Civil asset forfeiture is the policy that allows cops to seize your money and property on the mere suspicion that you've committed a crime. They don't need a conviction to take your shit. In fact, they don't even need to press charges.
As proponents of the scheme will surely tell you, civil asset forfeiture has its merits. In the past, it's been used to pay back millions to victims by seizing assets from big-fish finance dicks like Bernie Madoff. As the Washington Post reports, cops also used civil forfeiture to seize dozens of battered pit bulls from NFL player and dog-fighting enthusiast Michael Vick's property, seeing to it that the rescued pups were then placed into fitting, loving homes. The practice helped take down bootleggers during prohibition, and has long been used against drug kingpins.
But a new report dropped Tuesday by the libertarian nonprofit Institute of Justice describes an explosion in civil asset forfeiture since the 1980s. The feds collected $4.5 billion worth of cash and property via civil asset forfeiture last year, and some $29 billion between 2001 and 2014.
Like lots of awful things in America, this problem took root in the Reagan era. In 1984, Congress created "a financial incentive for law enforcement to forfeit property," according to the report. Previously, seized cash and property were collected in the US Treasury's general fund. But the legislative change meant revenue started getting deposited into a newly created fund controlled by federal law enforcement. "As a result," the report says, "all federal forfeiture revenue can go back to the very agencies charged with enforcing the law, giving them a financial stake in forfeiture efforts."

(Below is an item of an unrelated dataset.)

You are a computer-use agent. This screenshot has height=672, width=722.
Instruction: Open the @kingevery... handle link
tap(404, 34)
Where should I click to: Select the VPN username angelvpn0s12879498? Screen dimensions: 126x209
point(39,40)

Not surprisingly, that incentive has proved too tempting for some law enforcement agencies to pass up, and has encouraged abuse and corruption. Even when you're on the receiving end of civil forfeiture and manage to prove your innocence, getting your shit back can be a nightmare. Frequently, people get tied up in a densely tangled and expensive web of court appearances that makes the whole thing feel like a bad trip.

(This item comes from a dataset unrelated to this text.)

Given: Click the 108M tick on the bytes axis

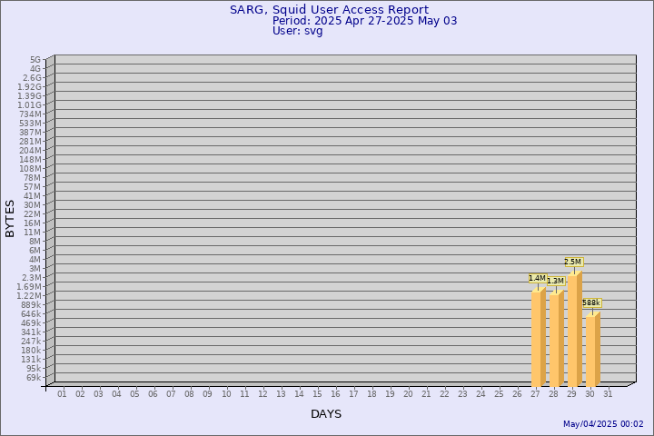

In one case of civil forfeiture highlighted in by the Post in June, a drug task force seized $11,000 of savings from a college student at an airport because his luggage smelled like weed. He was not charged, but cops kept the money anyway. And VICE has previously reported on egregious cases of civil forfeiture, like the one involving a man named Tan Nguyen, who had $50,000 of (what he said were) gambling winnings seized by a Humboldt County, Nevada, sheriff during a traffic stop.
Suffice it to say civil forfeiture has often been used as a battering ram in the war on drugs. And the fear is that departments have become so reliant on the money they make on civil asset forfeiture that they'll be hard-pressed to ever give it up,. That's certainly the case in Texas, where, just this year, 13 bills have been introduced to help clean up the abuse of civil forfeiture in the Lone Star state, but "massive pushback" from local law enforcement has seen to it that none of them made it out of committee alive.
But awareness of civil forfeiture is growing. Investigative reporting by the New Yorker and the Post has helped boost scrutiny of the practice. More recently, HBO's John Oliver spent 16 minutes of his show eviscerating civil forfeiture laws in a segment that's been viewed close to 7 million times on YouTube. And before stepping down as attorney general, Eric Holder called for new limits on civil forfeiture. The hope is that reforms might bring us back to the good ole days when we just had to worry about cops murdering people indiscriminately and without cause.